A Will is a written document in which you state how you want your property distributed after you die.  A person who makes a Will is called a “Testator”.  Making a Will allows you to choose what happens to your assets after you die.  It also allows you to nominate an Executor, who is the person responsible for collecting and distributing your assets and making sure your wishes are met. You may also nominate whom you would like to look after your children and how you would like your remains dealt with, although these nominations are not legally binding.

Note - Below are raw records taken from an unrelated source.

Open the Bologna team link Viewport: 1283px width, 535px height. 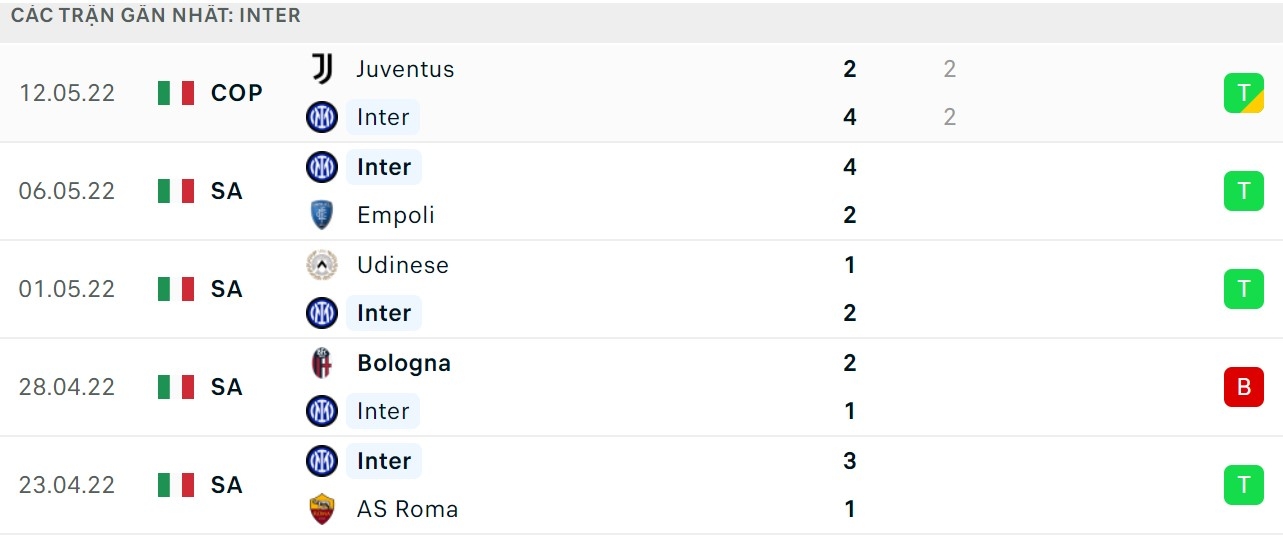click(403, 363)
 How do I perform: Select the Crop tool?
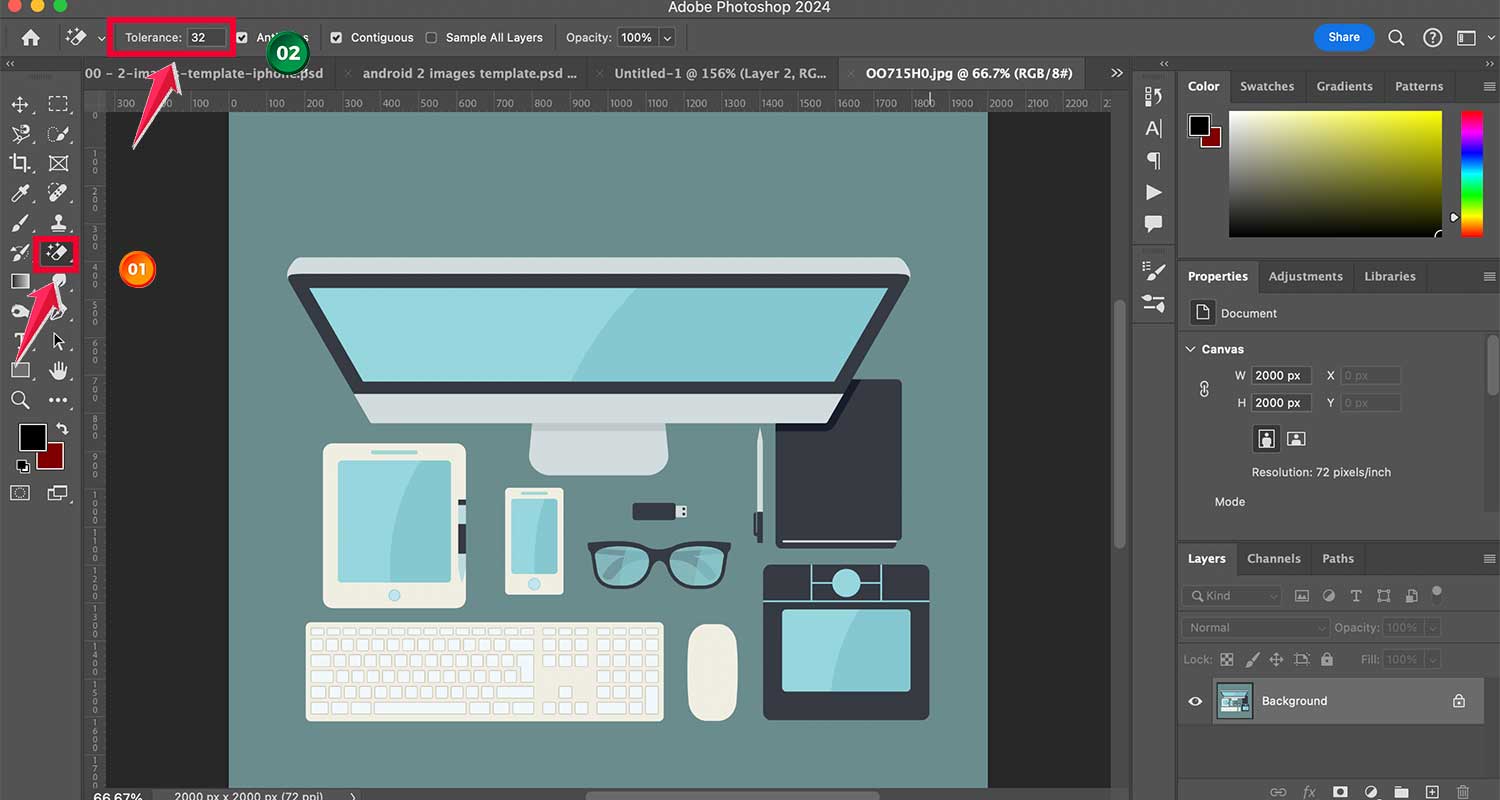(x=20, y=163)
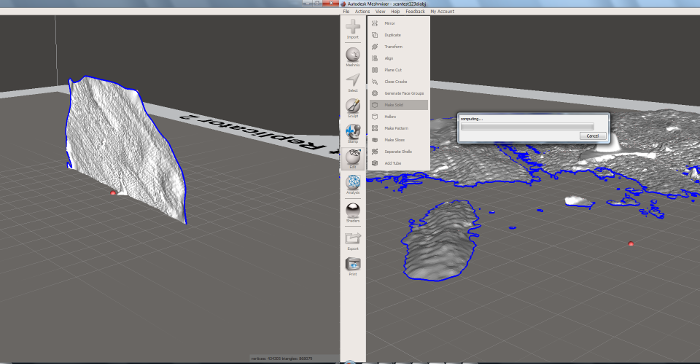Open the View menu

click(x=380, y=11)
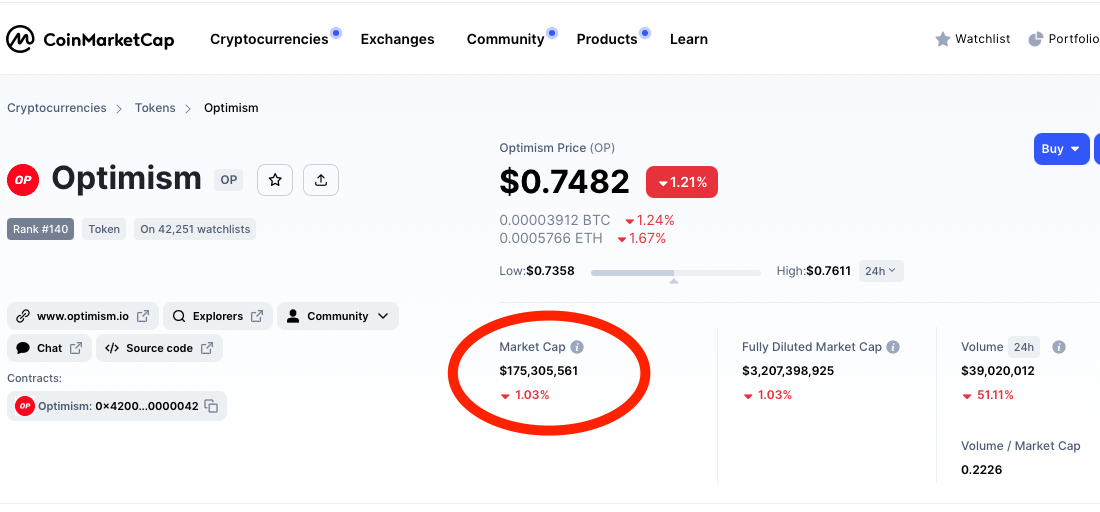1100x512 pixels.
Task: Open the Buy dropdown button
Action: point(1061,149)
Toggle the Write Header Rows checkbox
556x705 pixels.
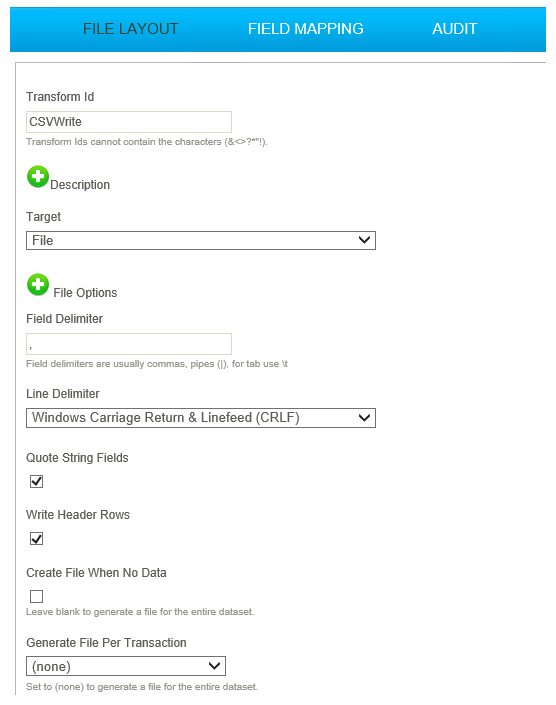[x=36, y=539]
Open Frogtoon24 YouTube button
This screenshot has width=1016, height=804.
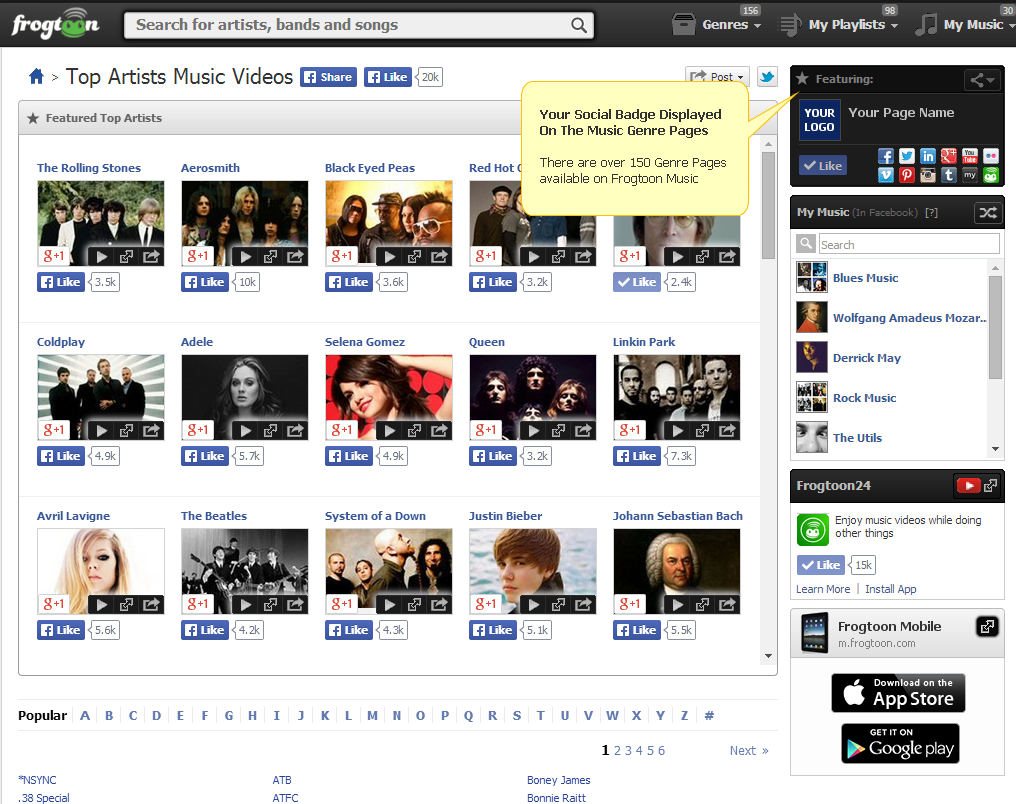coord(967,486)
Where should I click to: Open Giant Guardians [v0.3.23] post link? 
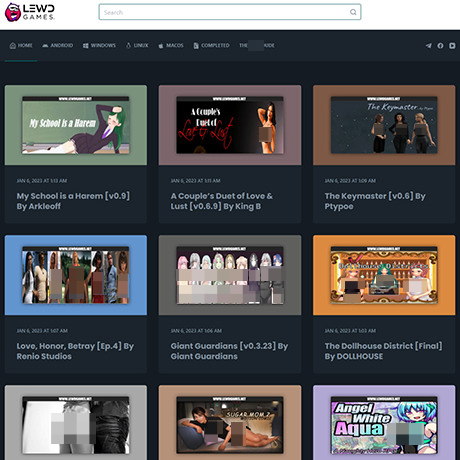coord(229,351)

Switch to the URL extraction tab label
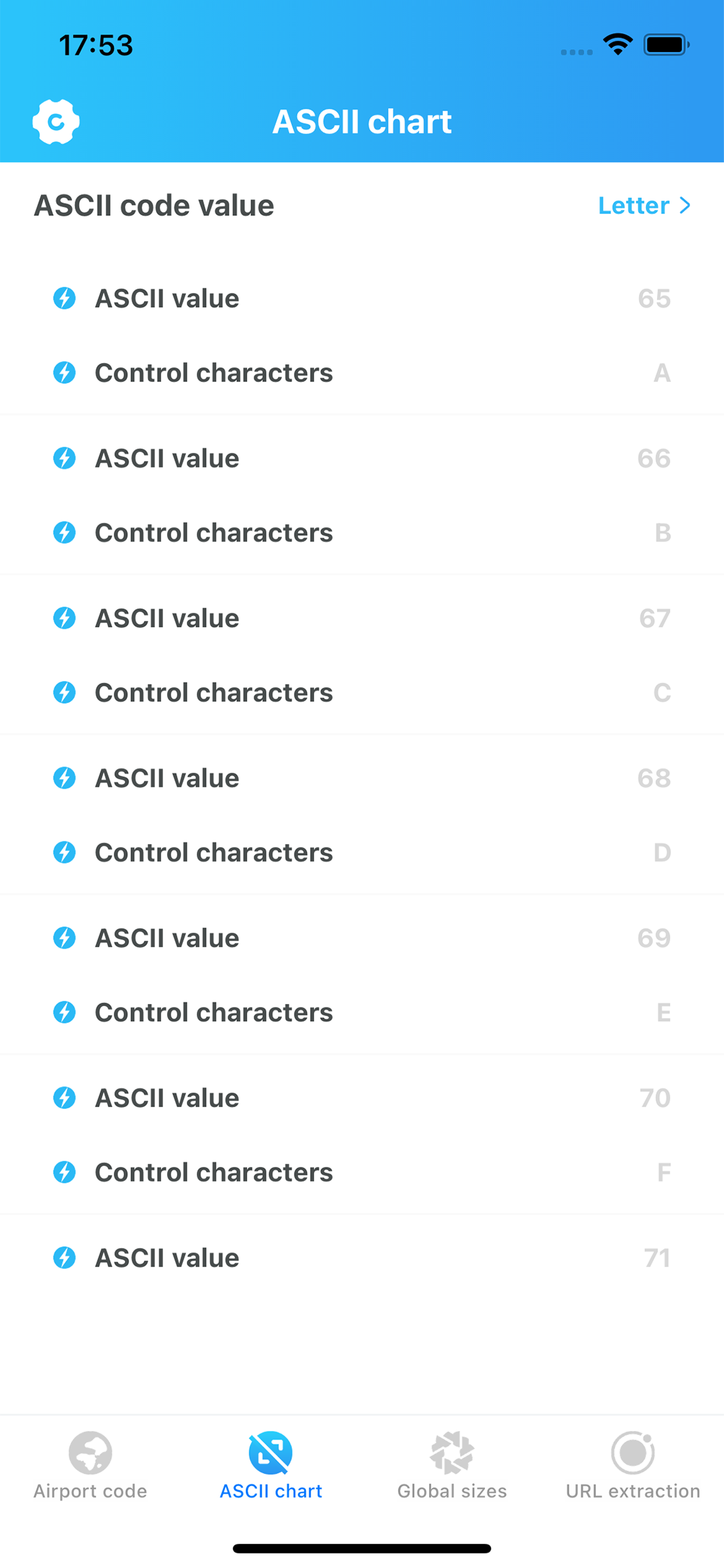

What happens if I die without a Will?

If you die without having made a Will, you are said to have died “intestate”.  If this happens, your next of kin will have to apply to the Supreme Court for Letters of Administration instead of a Grant of Probate which occurs when you die with a Will.  The Succession Act determines how this Estate of persons who die intestate is distributed and this depends on the value of the Estate and the relationship of the next of kin to the deceased.  If you are the next of kin of someone who has died intestate, you should seek legal advice.

Who can make a Will?

You can make a Will if you are 18 years of age or over and are of sound mind and understand the nature and effect of what you are doing.  If you are under 18 you may make a Will if you are married or if you are contemplating getting married.  If you make a Will in contemplation of marriage and the marriage does not take place, the will is of no effect.

Formal requirements for making a Will

The key requirements for a valid Will are:

  • the Will must be in writing;
  • the Will must be signed by the Testator but not necessarily at the end of the Will, although this is preferable so as to ensure that no alterations have been made post execution.  It is also preferable if the Testator signs at the bottom of each page of the Will, although not essential;
  • the Testator’s signature must be witnessed by two witnesses who should not be a beneficiary or a relative of a beneficiary;
  • the witnesses must sign the Will in the presence of the Testator and each and each other;

As the formal requirements for making a Will must be strictly adhered to, it is recommended that you have your Will drawn up professionally by a solicitor.

What should be in a Will?

The Will should specify that it is your last Will and that you revoke previous Wills.  It should appoint one or more persons to be your Executors. Your Will should provide for the payment of funeral expenses and other debts which you have incurred in your lifetime and remain outstanding. It should then state how you want your property distributed either by naming the item and the person to whom it is given or by giving a person or persons a certain amount or percentage of the total value of your property. If your Will contains specific gifts, it should also state what is to happen with the residue (remaining assets) of the Estate.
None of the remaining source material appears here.